Call another program's functions?

So I have this program that I really like, and it doesn't support Applescript. I'd like to automate it a little bit. Now, I know that I could use applescript to tell the program to tell the menu to tell the submenu to tell the menuitem to activate or whatever, but frankly I don't like applescript very much anyway.
When I open the NIB file in IB, I can see the messages that are being sent to FirstResponder; for example, the Copy menu item sends "copy:". Is there any way for me to invoke this directly from another program?
No. It's called protected memory for a reason, you know. The other program is completely insulated from your application.

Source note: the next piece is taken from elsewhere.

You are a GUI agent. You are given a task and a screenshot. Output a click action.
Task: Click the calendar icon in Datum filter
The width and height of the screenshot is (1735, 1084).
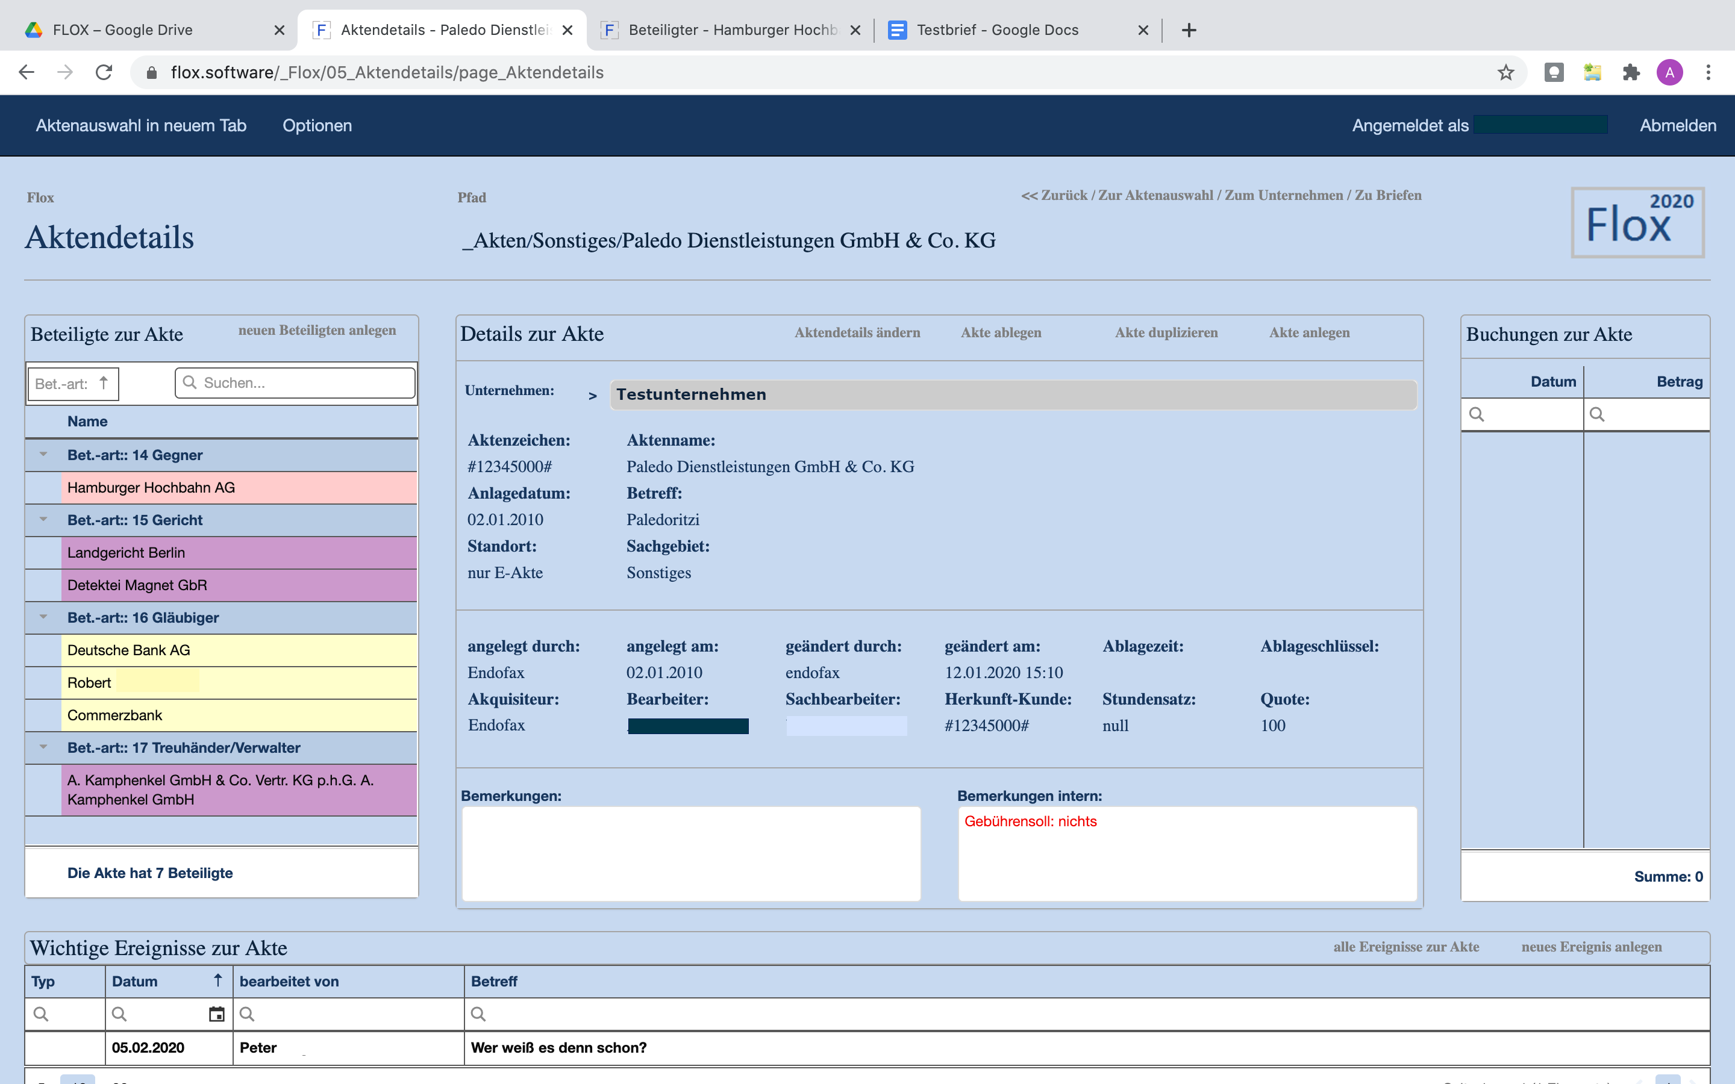[216, 1014]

There are ways to put code into other apps, but (a) it's very inadvisable (b) requires root privileges, which means the rest of your app needs to be ROCK SOLID AND IMPREGNABLE, and (c) writing such code is a black art requiring knowledge of the operating system kernel interfaces, virtual memory management, the ABI, the internals of the linker/loader, assembler programming, and the operational parameters and other specifics of the particular processor upon which your app happens to be running.
Really, AppleEvents and other such IPC mechanisms are there for a reason.

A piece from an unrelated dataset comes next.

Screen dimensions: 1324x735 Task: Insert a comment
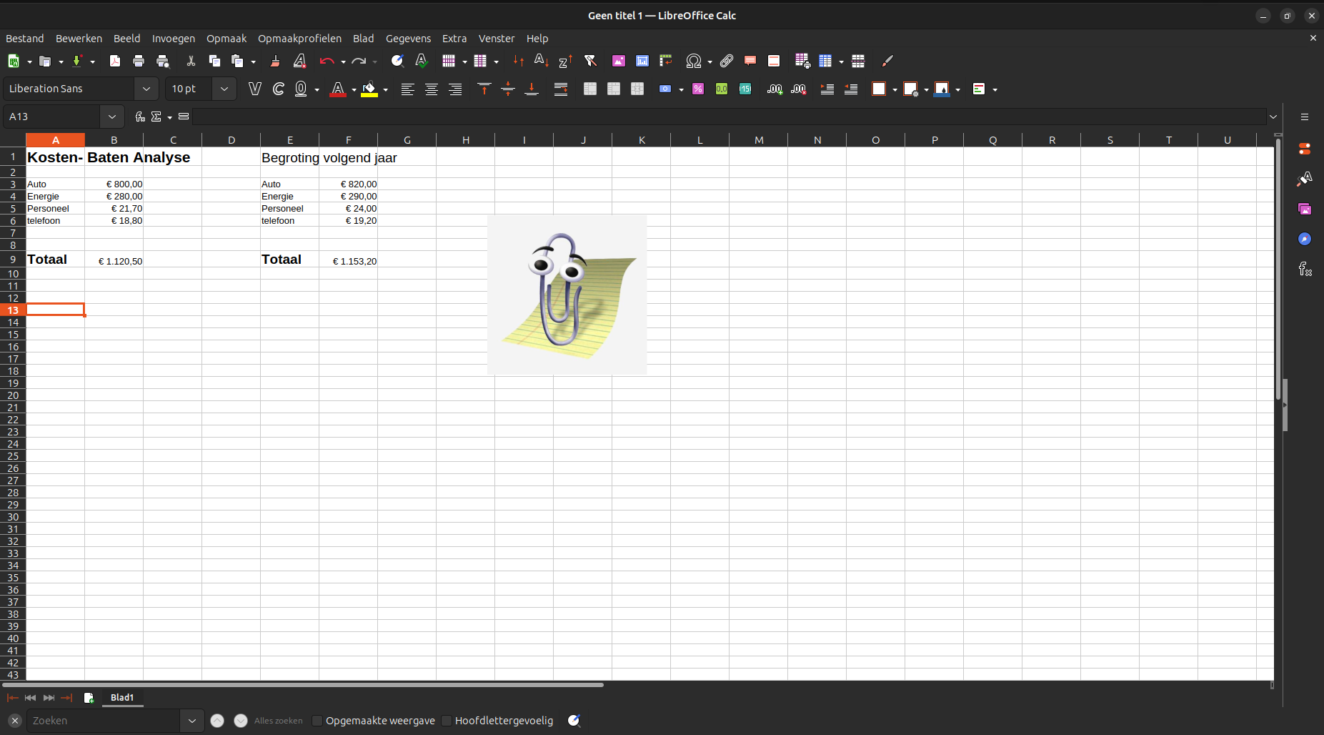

Your other alternatives (all of which are a bit hacky, to be honest, and give you the fairly significant burden of ensuring the target app is in the state you want/expect) the access the data you're looking for are:
The Accessibility APIs from the ApplicationServices framework, through which you can traverse the UI tree to grab the text from wherever you need it directly, or can activate the menu item. Access for your app has to be explicitly granted by the user, however (although this is much the same as the requirement for UI scripting).
You can use the CoreGraphics APIs (within the ApplicationServices framework again) to send keyboard events to the target application (or just to the system) directly. This would mean sending four events: Command-down, C-down, C-up, Command-up.
None of these are ideal. To be honest, your best approach would be to look at your requirements and figure out how you can best engineer around the problem by changing those requirements in some way, i.e. instead of grabbing something directly, ask the user to provide some input, etc.
You might be interested in SIMBL or in mach_inject. SIMBL is a daemon (in my fork based on mach_inject, in the original version based on injection via some ScriptingAdditions hack) which does the injection for you, so you just need to put a bundle with your code into the SIMBL directory and SIMBL will inject it for you into the target application. Or you can do so yourself via mach_inject. Or probably more convenient, mach_inject_framework which injects and runs code which just loads some framework.
I think Jim may overstate the point a bit; he's not wrong, but it seems misleading. There are lots of ways to cause a Cocoa program to execute its own code under you control (Carbon is harder). The Accessibility API is very commonly used this way (so commonly that I expect it to be repurposed eventually). Fscript can give you all kinds of access to the innards of another Cocoa program. While Input Managers may well exit the scene at some point, SIMBL is still out there today to do this kind of stuff.
Whether you like Applescript or not, Apple Events are the primary way Apple provides for inter-program control. Have you double-checked Script Editor's Open Library function to find out if the program really does have any Applescript support? You can code Apple Events entirely in Objective-C these days using Leopard's Scripting Bridge. I wrote up a tutorial if you like (it's still under-documented by Apple).
Cocoa is a reverse-engineer's dream. The same guys who host SIMBL have a nice intro to the subject. "Wolf" also writes a lot of useful information on this.
Jim's right. Many of these approaches can completely destabilize the system if done incorrectly (sometimes even if done correctly). I don't do much of this stuff on my production systems; I need them to work. But there are a lot of things you can make a Mac app do, and it's a good part of a Mac developer's training to understand how all the pieces really work.